In a speech at an ethics symposium last year, I noted how values change in other areas of life, and said journalism values change, too.

If you think the ethical principle of journalism independence is timeless, read Sunday’s column by Sid Hartman of the Minneapolis Star Tribune.

Hartman has been a journalist for 70 years, and he’s reminiscing as the Star Tribune prepares to move out of its longtime downtown headquarters. I’m not going to question his ethics. In fact, he notes in the column that some of the practices he recalls wouldn’t be acceptable today. But you can’t read his column and then defend the notion that journalism ethics are timeless.

Here’s an excerpt:

In those days most every member of the small 10-man staff — compared with about 40 now — was allowed to earn some extra cash by doing public relations for the different sports teams in town. That’s why I was allowed to be involved with the Lakers.

No metro newspaper would allow that sort of dual relationship today.

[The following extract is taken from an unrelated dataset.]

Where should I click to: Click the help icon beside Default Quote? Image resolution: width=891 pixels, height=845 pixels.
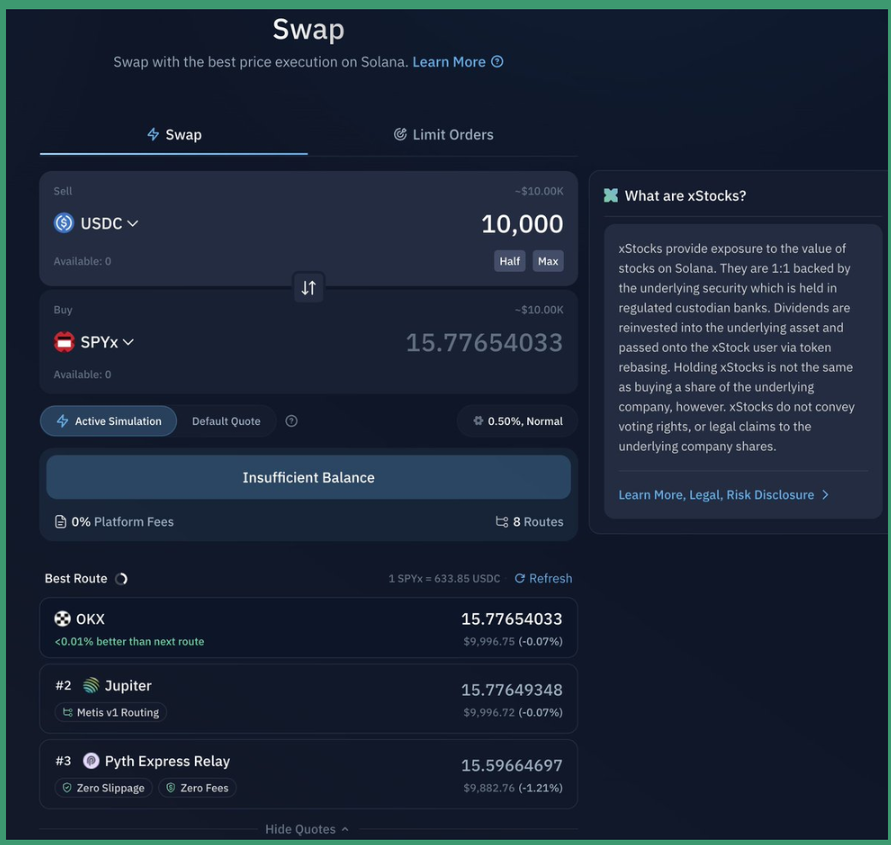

But we’ve kind of come full circle, with leagues and teams hiring journalists to cover themselves on their own websites, and other companies, government agencies and non-profit organizations creating elaborate operations to produce journalism that is anything but independent.

When the Star Tribune’s former longtime owner and Minneapolis civic leader John Cowles was trying to bring more major league sports teams to the Twin Cities, it was perfectly fine for his sports editor and columnist to be part of the campaign, as Hartman recounts:

The Star and Tribune had its own airplane then, and Cowles allowed (Sports Editor Charles) Johnson and myself to travel any place that was needed to lure any of the major league teams here. …

When it came to the Vikings, Cowles sent then Chamber of Commerce President Gerald Moore and me to Chicago to try to lure the Chicago Cardinals, who were not doing well, to play in Bloomington. And when we made a deal with Cardinals President Walter Wolfner to pay him $125,000 per game to play two regular-season games here in 1959, Cowles guaranteed the check. The two games sold out and helped get the NFL here soon after.

That sort of collaboration with community movers and shakers would be unacceptable in journalism today.

Journalism changes. Organizations that lead us in ethical thought should strive to stay current, not pretend we can cling to timeless principles.